**EXERCISE DETAILS:** Rewrite the stretch from the line containing "Given: Click the blue 저장 button" through the end of the items, putting "green" in place of "blue" and keeping everything else the same. Leave the pictures out of your answer.

**** ENTRIES PROVIDED

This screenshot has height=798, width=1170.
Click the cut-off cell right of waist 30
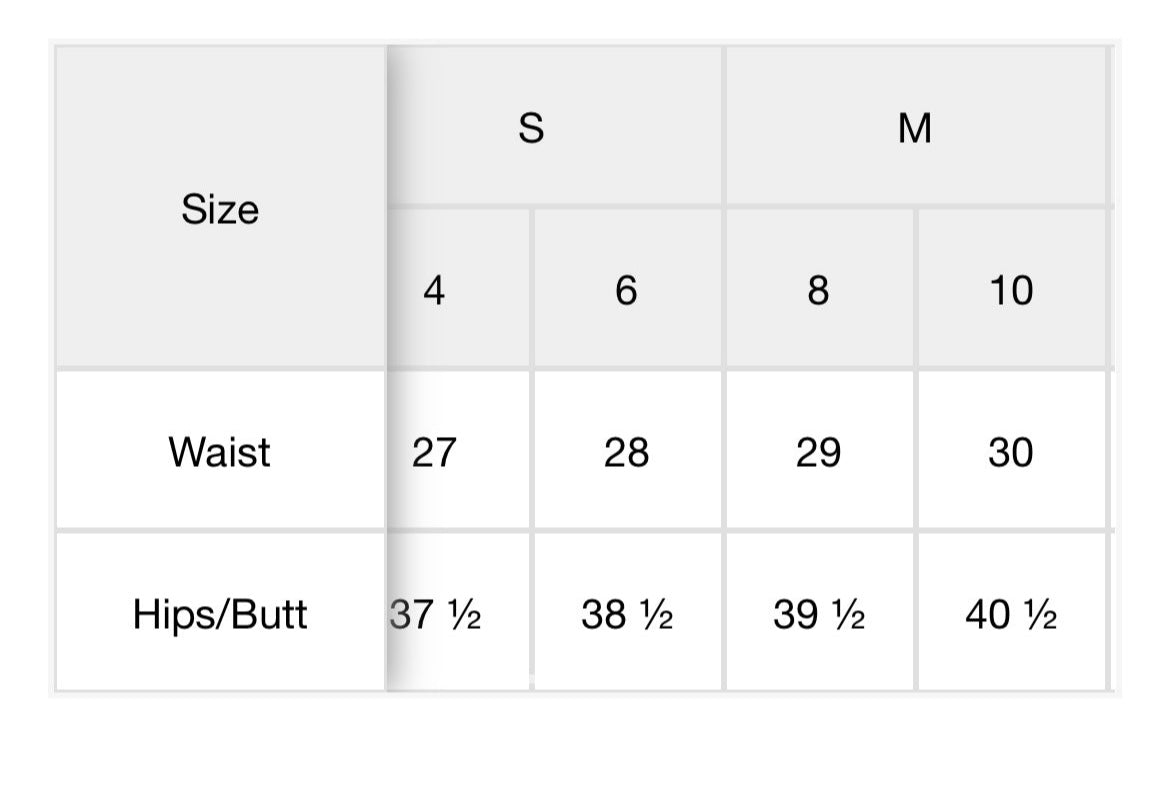[x=1113, y=452]
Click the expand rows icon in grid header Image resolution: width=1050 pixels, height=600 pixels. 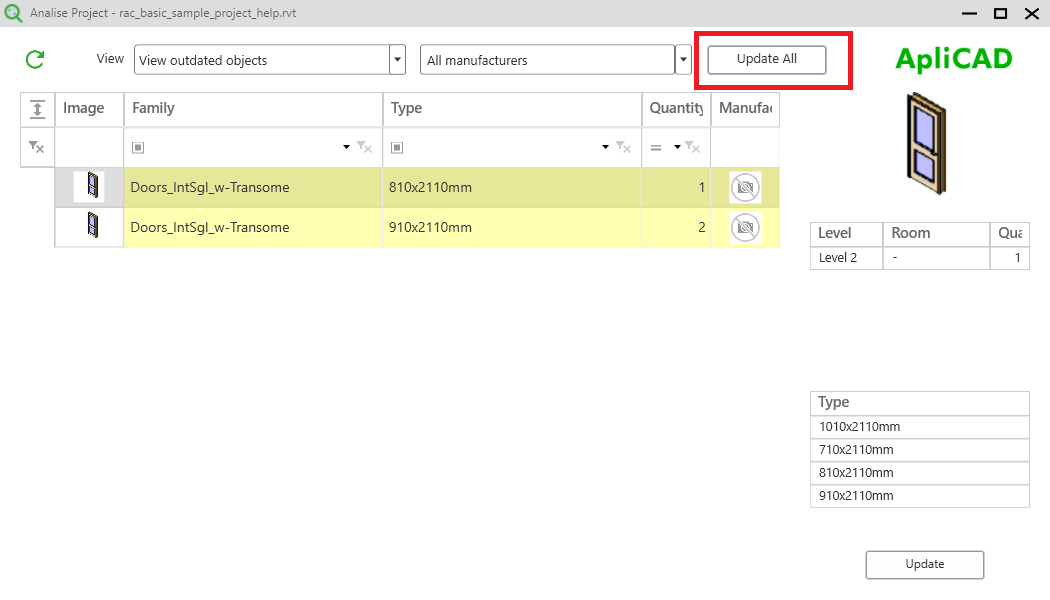click(x=37, y=109)
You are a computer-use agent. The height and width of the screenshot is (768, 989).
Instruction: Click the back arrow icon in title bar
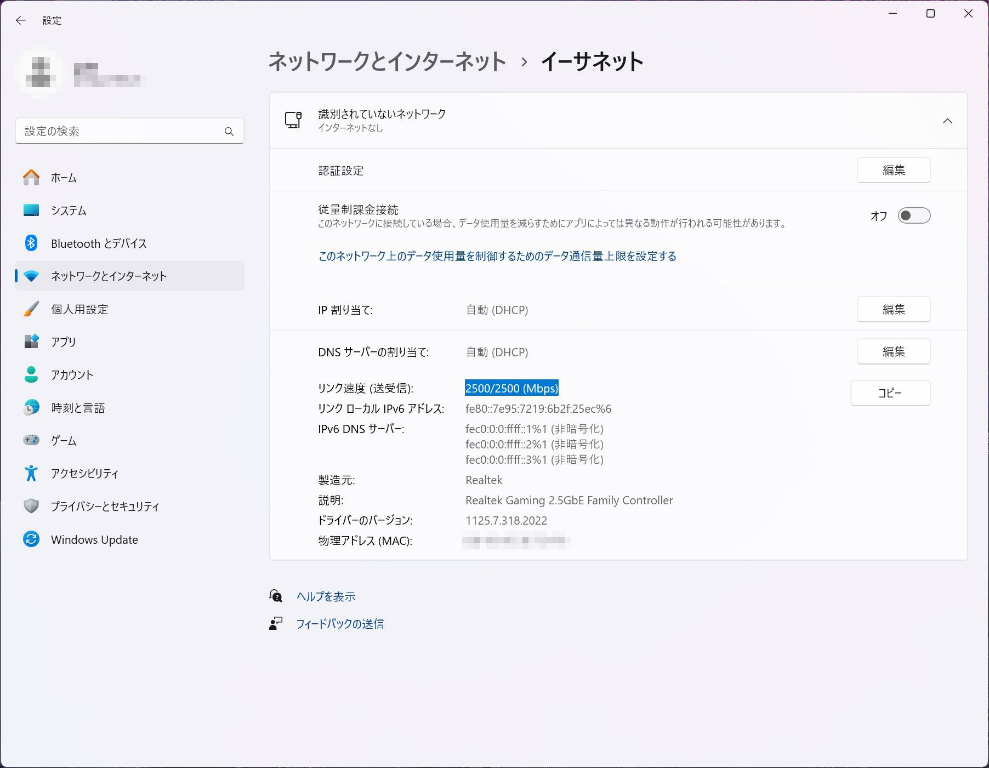(21, 20)
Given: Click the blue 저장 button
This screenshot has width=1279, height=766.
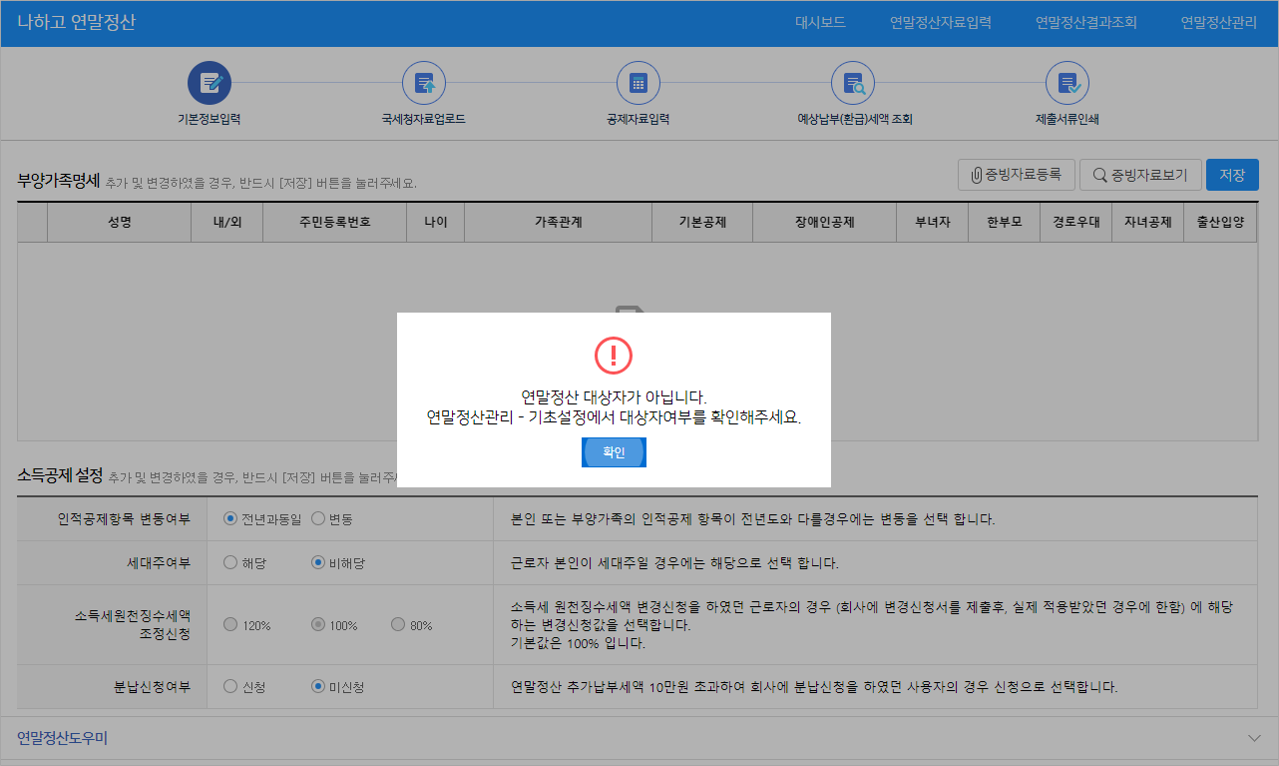Looking at the screenshot, I should pos(1232,175).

********

**WRITTEN SOLUTION:**
Given: Click the green 저장 button
This screenshot has width=1279, height=766.
Looking at the screenshot, I should pos(1232,175).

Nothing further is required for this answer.